Emperyalizm ve göç (2)

07 Haziran 2024 Cuma

“Emperyalist Batılı Hıristiyan Beyaz Adam”ın yazdığı uygarlık tarihi, Avrasya’da başlamış ve Avrasyalıların Amerikalıları soykırıma uğratması ile bütün dünyanın tarihi haline gelmiştir.

Diyalektik etkileşimlerle gelişen bu tarihin sıçrama noktası, Fatih Sultan Mehmet’in Doğu Roma’yı yani İstanbul’u fethidir.

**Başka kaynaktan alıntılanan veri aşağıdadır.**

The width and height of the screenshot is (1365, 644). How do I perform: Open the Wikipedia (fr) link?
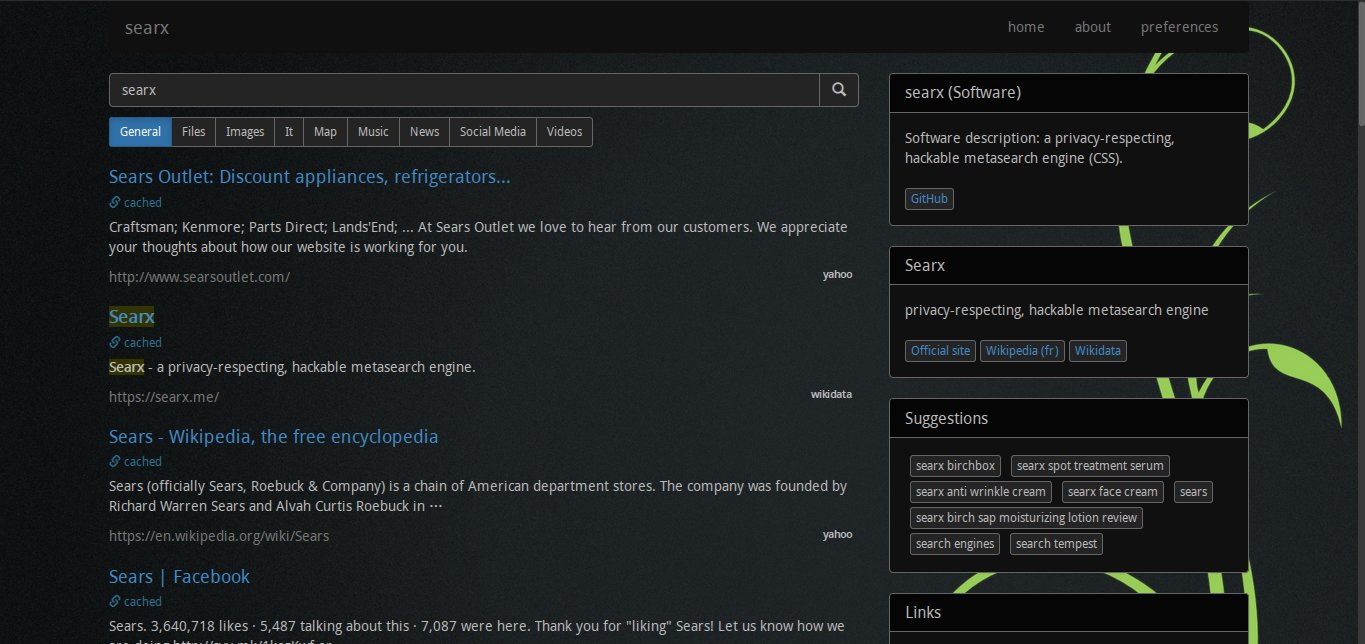point(1021,350)
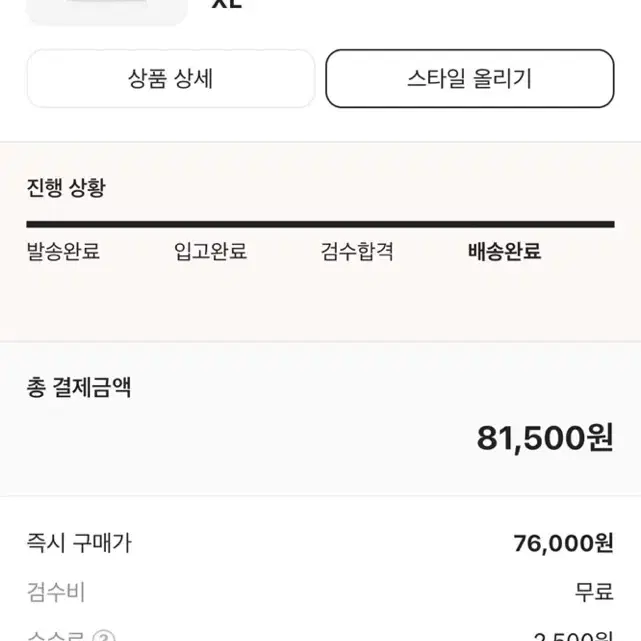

Bu fetih Avrasya’nın kan damarları olan ticaret yollarını Müslümanların denetimine verince, Hıristiyan Batı, yeni ticaret yolları aramaya başlamış ve dünyanın sınırları ile dinamiği değişmiştir:

Yeni ticaret yollarının aranması sonunda, Hıristiyan Batı hem Uzak Doğu’ya hem de Amerika’ya gitmiş, 15. yüzyılın sonuna doğru, bugünkü dünyanın yapısı biçimlenmeye başlamıştır:

Amerika’nın keşfi, insanlık âleminin en büyük Soykırım olayını başlatmış, yerli Amerikalıları katleden Beyaz Adam, yani Hıristiyan Batı Avrupalı, bu yeni kıtanın zenginliklerini yağmalayarak bugünkü dünya egemenliğinin temellerini atmıştır.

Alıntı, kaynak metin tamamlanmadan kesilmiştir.